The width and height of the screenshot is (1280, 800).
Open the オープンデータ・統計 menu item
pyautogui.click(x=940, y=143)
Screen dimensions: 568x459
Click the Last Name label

================================

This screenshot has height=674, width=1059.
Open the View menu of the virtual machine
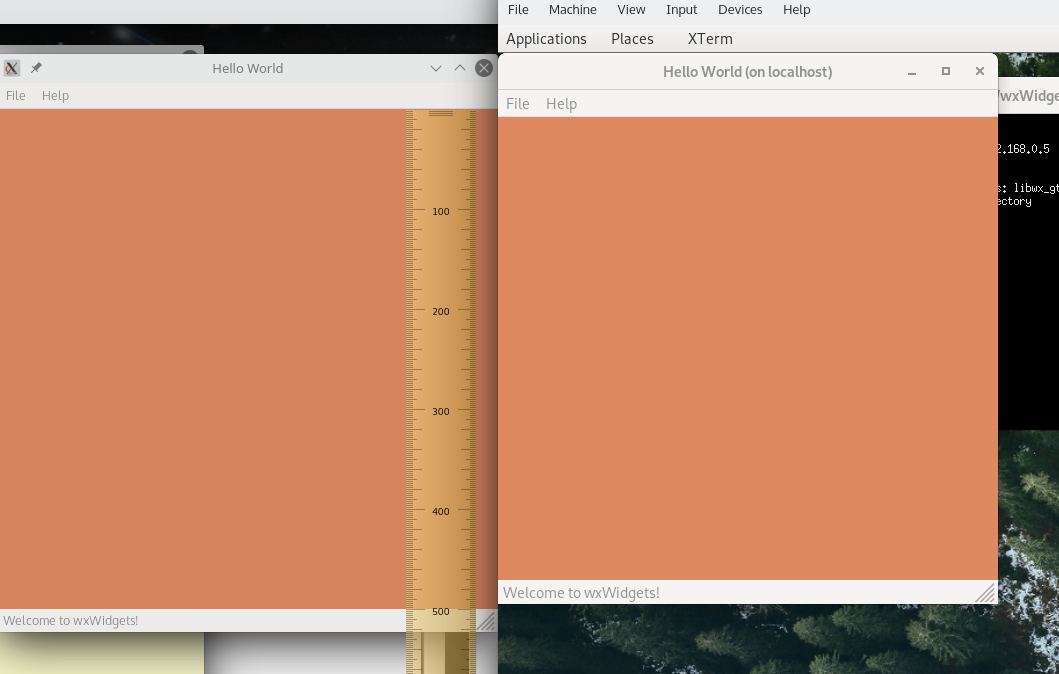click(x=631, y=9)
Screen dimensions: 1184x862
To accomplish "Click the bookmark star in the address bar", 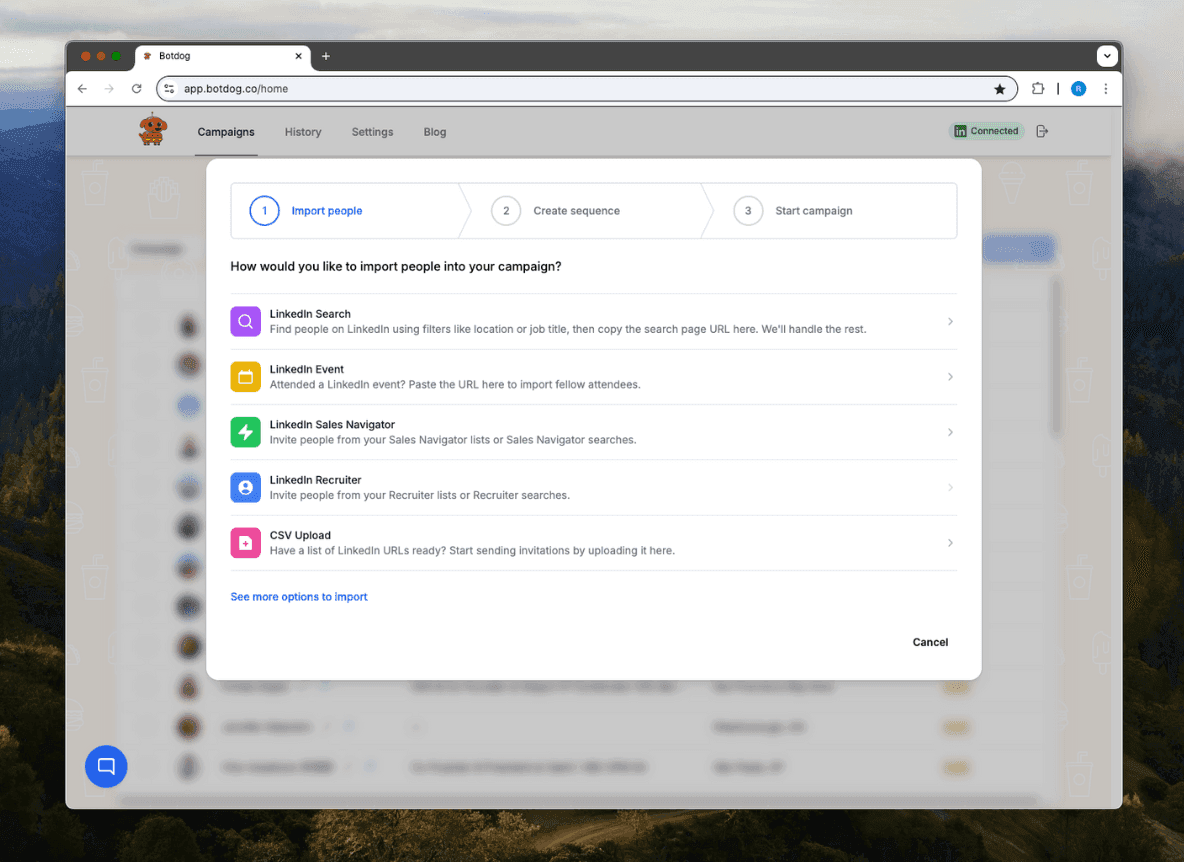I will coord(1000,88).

================================

REQUIRED WORK
Working from the records above, find how many lines contain the string "width" and answer with the bare number.

TASK RESPONSE
2